Owing to progressive hemiparesis and somnolence, she was transferred to our hospital on August 14, 2014. Follow-up MRI showed a rapid and widespread dissemination of lesions suggestive of PML–immune reconstitution inflammatory syndrome (IRIS). Treatment with mefloquine, mirtazapine, and glucocorticoids was initiated. The patient’s condition continued to deteriorate, and she died on August 26, 2014. PML was confirmed on histologic analysis of brain tissue and positive results on PCR assay for JC virus DNA in brain tissue and cerebrospinal fluid.

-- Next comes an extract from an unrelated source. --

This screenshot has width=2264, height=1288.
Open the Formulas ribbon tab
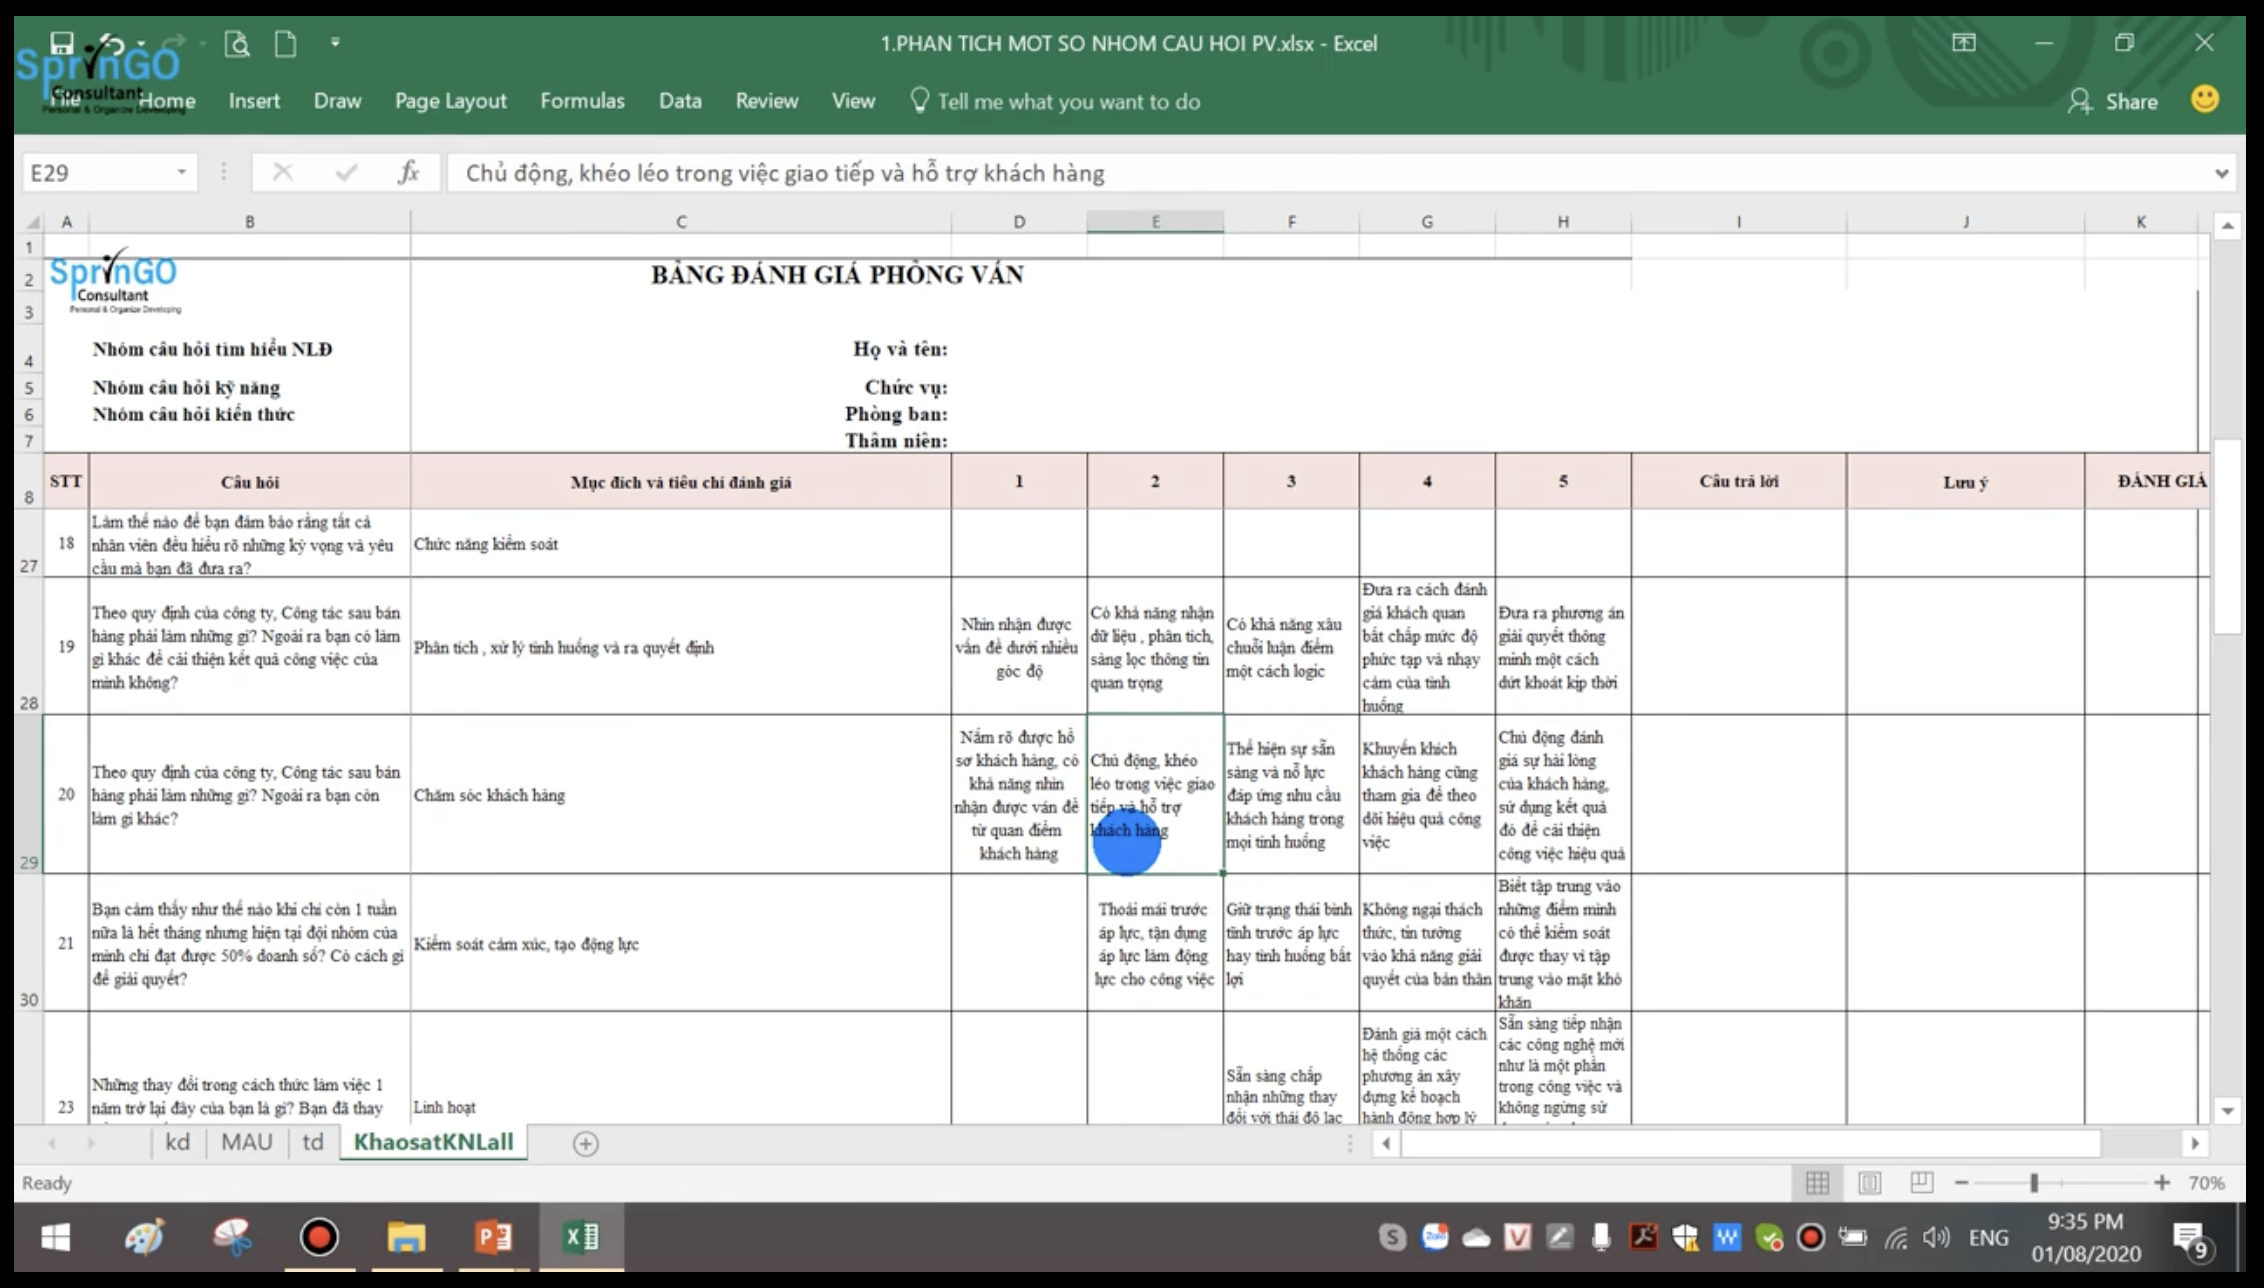tap(582, 101)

8 thoughts on “ClinicSpeak: DMF & PML – more vigilance is needed”
Based on time on treatment do you think Tecfidera has a higher risk of PML than Gilenya? I am about to start treatment and was offered both these options. Any advice would be helpful. Thank you for taking the time to post on this blog, it is the best source of MS information out there.

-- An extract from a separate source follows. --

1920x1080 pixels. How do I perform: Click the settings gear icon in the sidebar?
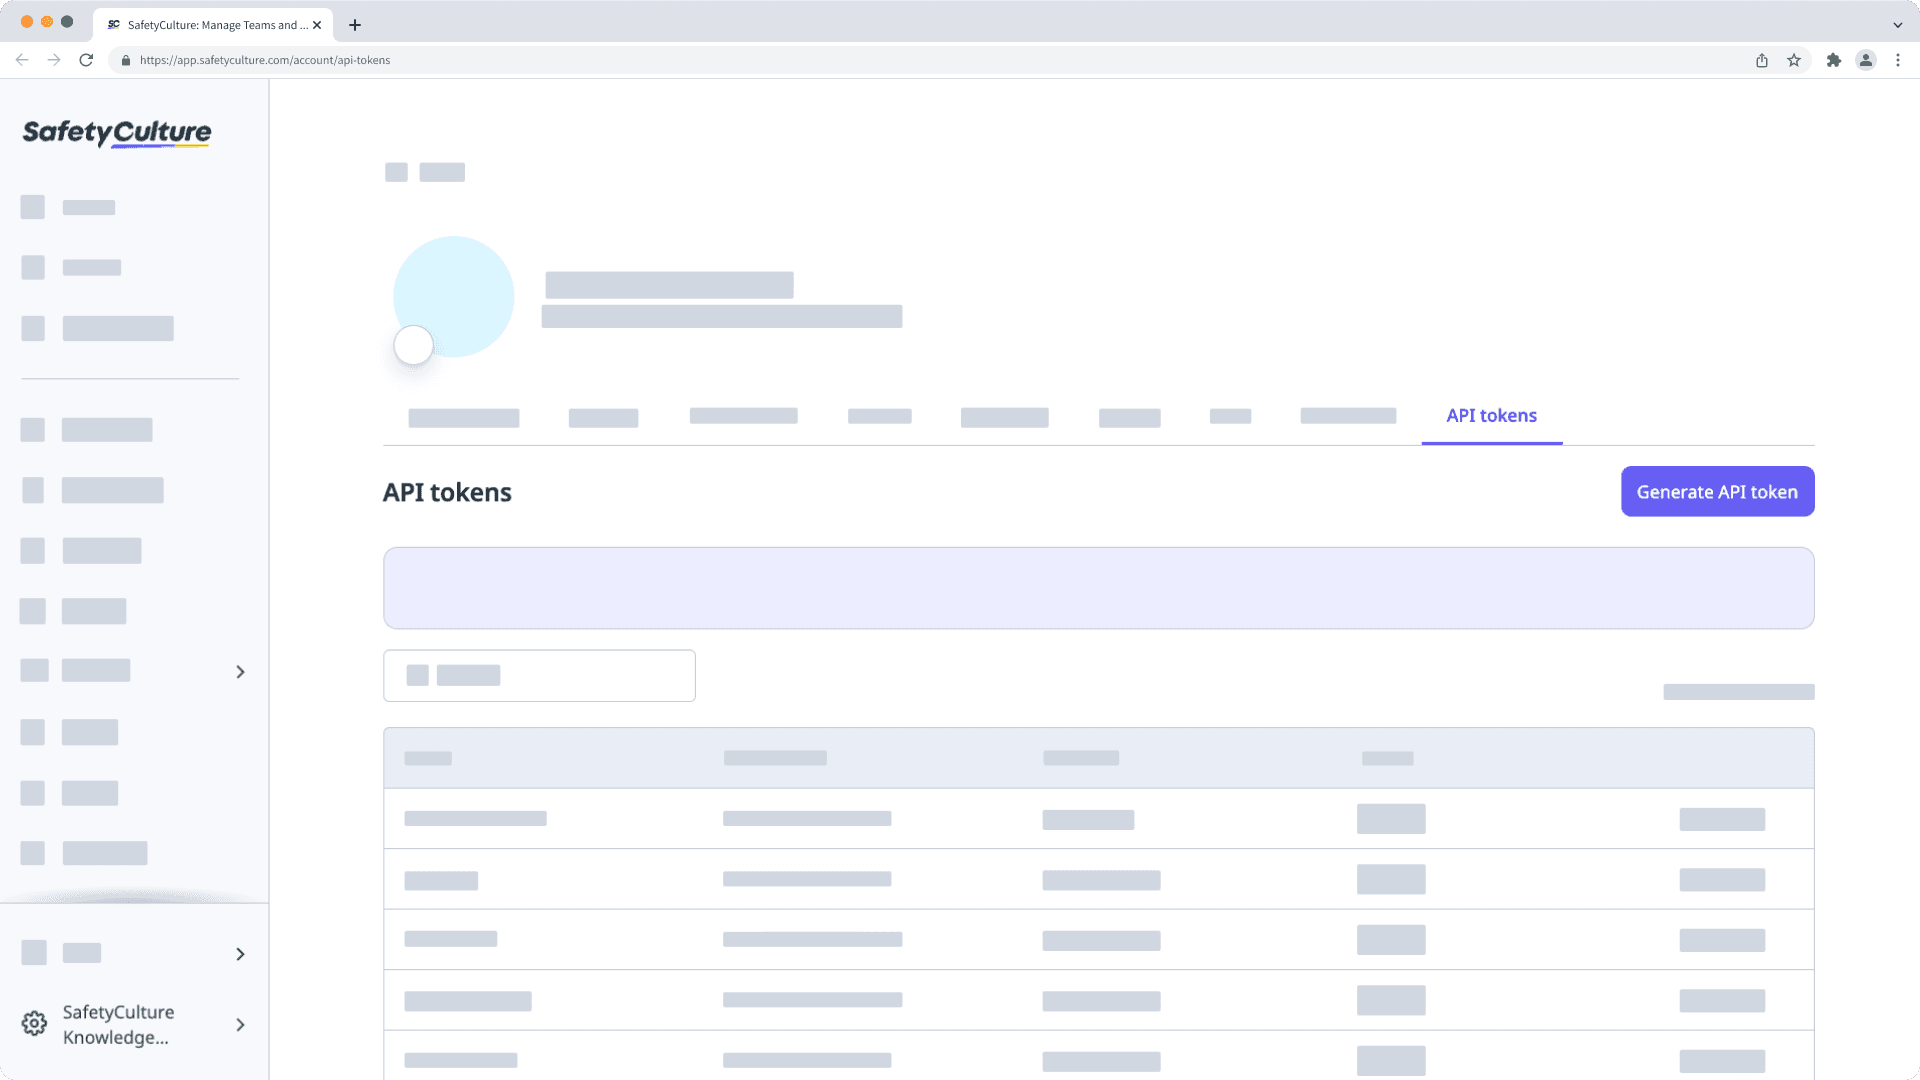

Wondering why you weren't offered Aubagio?
Aubagio has low efficacy.In terms of PML they are both low risk but check out side effects, efficacy, convenience and keep an eye on your white cell count. I'm not a neuro and cant advise and not sure neuro can either.
I think it should add PML data Fumaderm,Psorinovo…http://www.medscape.com/viewarticle/803100PML in a woman 42 years old treated with dimethyl fumarate: http://www.nejm.org/doi/full/10.1056/NEJMc1215357?af=R&rss=currentIssue
Thanks Prof G for adding the Barts MS Tecfidera clinical guidance.
Would it be an idea to monitor lymphocyte levels every three months for all on Tecfidera? A lot can happen in six months with regards to levels changing. I know this would mean a bit more expense for the NHS but it would be more vigilant. Also for patient peace of mind. I would feel much more comfortable with my levels tested every three months on Tecfidera.
Yes, more vigilance is needed – but the next question is, what to do after stopping DMF? Treat with less effective medications (thus exposing the patient to the risk of rebound or MS reactivation)? Treat with other orals? But there is some risk of PML on fingolimod as well. Treat with alemtuzumab, rituxan, etc.? I assume natalizumab is not an option for JCV-positive patients with lymphopenia.
with Gilenya/Fingolimod, the German Society of Neurologists has defined the cut-off at 200/mm3 – what could the reasoning be for setting a lower limit for this than for the medications cited above? As a user of Gilenya hovering around 300/mm3 this is a very important question to me and I am greatful for any feedback!